Calculus 4: Gradient Descent in 1‑D — Your First Training Loop

2025‑05‑27 · Artintellica

“Every deep‑learning optimizer is just a smarter cousin of simple gradient descent.”

1 · The Toy Loss Function

We’ll minimize

f(x)=x^{4}-3x^{2}+2,

whose derivative is

f'(x)=4x^{3}-6x.

It has a global minimum near $x\approx 1.225$ and a local maximum at $x=0$ . Great playground for seeing overshoot and learning‑rate trade‑offs.

2 · Gradient‑Descent Update Rule

For a scalar parameter $x$ ,

x_{k+1}=x_{k}-\eta\,f'(x_{k}),

where $\eta>0$ is the step size (a.k.a. learning rate).

3 · Python Demo — Comparing Step Sizes

# calc-04-optim-1d/gradient_descent_1d.py
import torch, math, matplotlib.pyplot as plt
torch.set_default_dtype(torch.float64)

# ---- 1. define f and its grad ---------------------------------------
def f(x):
    return x**4 - 3*x**2 + 2

def grad_f(x):
    return 4*x**3 - 6*x

# ---- 2. experiment settings -----------------------------------------
etas = [0.01, 0.1, 0.5]          # small, medium, too‑large
n_steps = 40
x0 = torch.tensor( -2.5 )        # start left of the bowl

histories = {}                   # store (xs, fs) per eta

for eta in etas:
    x = x0.clone()
    xs, fs = [], []
    for _ in range(n_steps):
        xs.append(float(x))
        fs.append(float(f(x)))
        x = x - eta * grad_f(x)
    histories[eta] = (xs, fs)

# ---- 3. plot trajectories -------------------------------------------
plt.figure(figsize=(6,4))
for eta, (xs, fs) in histories.items():
    plt.plot(xs, fs, marker='o', label=f"η={eta}")
plt.xlabel("x"); plt.ylabel("f(x)")
plt.title("Gradient‑descent paths for different step sizes")
plt.legend(); plt.tight_layout(); plt.show()

# ---- 4. print final positions ---------------------------------------
for eta, (xs, fs) in histories.items():
    print(f"η={eta:4}  →  final x={xs[-1]: .4f}, f={fs[-1]: .6f}")

Typical output

η=0.01  →  final x= 1.1004, f=0.802419
η=0.1   →  final x= 1.2237, f=0.802341   (near optimum)
η=0.5   →  final x=-2.0363, f=6.549040   (diverged/oscillated)

And the plot shows:

η = 0.01 — slow crawl; still descending.
η = 0.1 — sweet‑spot; zooms to the global minimum then flattens.
η = 0.5 — overshoots, bounces, even climbs uphill (loss ↑).
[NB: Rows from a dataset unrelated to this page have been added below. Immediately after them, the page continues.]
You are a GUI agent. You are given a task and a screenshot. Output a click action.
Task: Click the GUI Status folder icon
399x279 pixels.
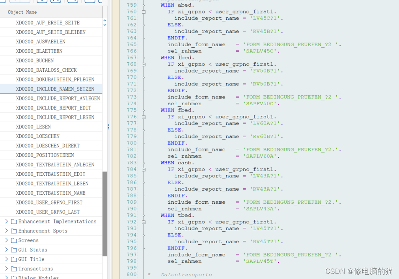click(14, 250)
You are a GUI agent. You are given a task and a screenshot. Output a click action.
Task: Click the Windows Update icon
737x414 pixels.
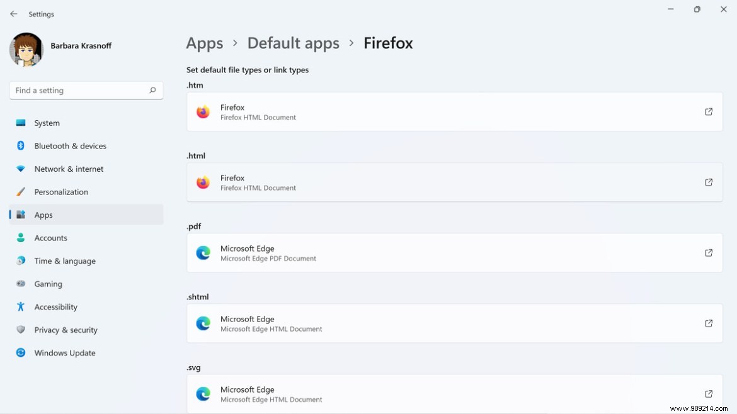coord(20,353)
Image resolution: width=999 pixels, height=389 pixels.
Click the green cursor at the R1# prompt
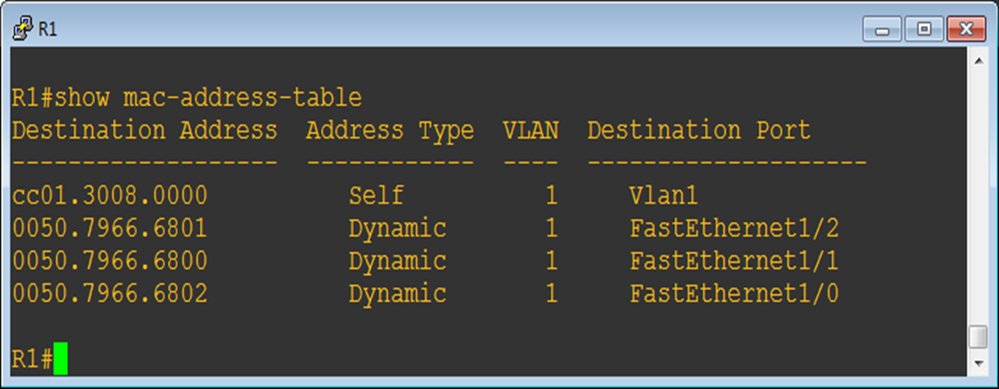click(x=61, y=358)
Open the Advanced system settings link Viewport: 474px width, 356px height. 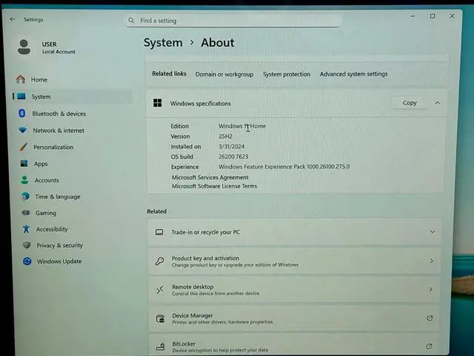point(353,74)
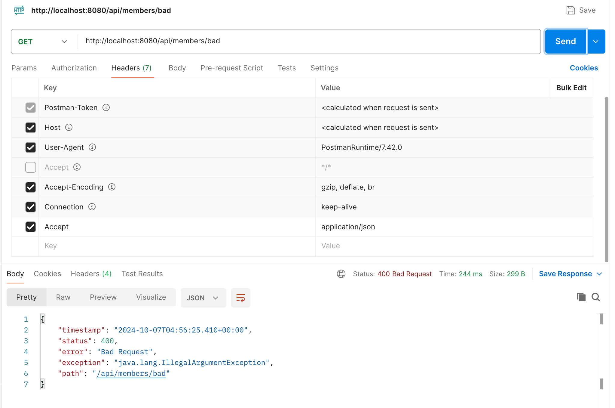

4 · Lessons that Generalize to Deep Learning

Observation	Deep‑Learning Analogy
Too‑small η: slow convergence.	Training loss plateaus, epochs drag on.
Just‑right η: reaches minimum quickly.	Good default LR (e.g. 1e‑3 for Adam).
Too‑large η: divergence or oscillation.	“NaN in loss,” exploding gradients, need LR decay or gradient clipping.

5 · Optional: Autograd Version

Want PyTorch to compute gradients for you? Replace grad_f(x) by:

def grad_f(x):
    x = x.clone().detach().requires_grad_(True)
    fx = f(x)
    fx.backward()
    return x.grad

Exactly what happens inside each layer of a neural network.

6 · Exercises

Momentum — Add a velocity term $v_{k+1}=βv_{k}+∇f(x_k)$ ; show how momentum ( $β=0.9$ ) speeds up the small‑η run.
Adaptive LR — Implement AdaGrad or Adam (1‑D). Compare against fixed η.
Multiple Starts — Run 50 random $x_0$ in $[-3,3]$ ; plot histogram of where each η ends up. Which runs get trapped at the local maximum $x=0$ ?
Line Search — At each step pick η that minimizes $f(x-ηf'(x))$ along the ray; compare iterations needed.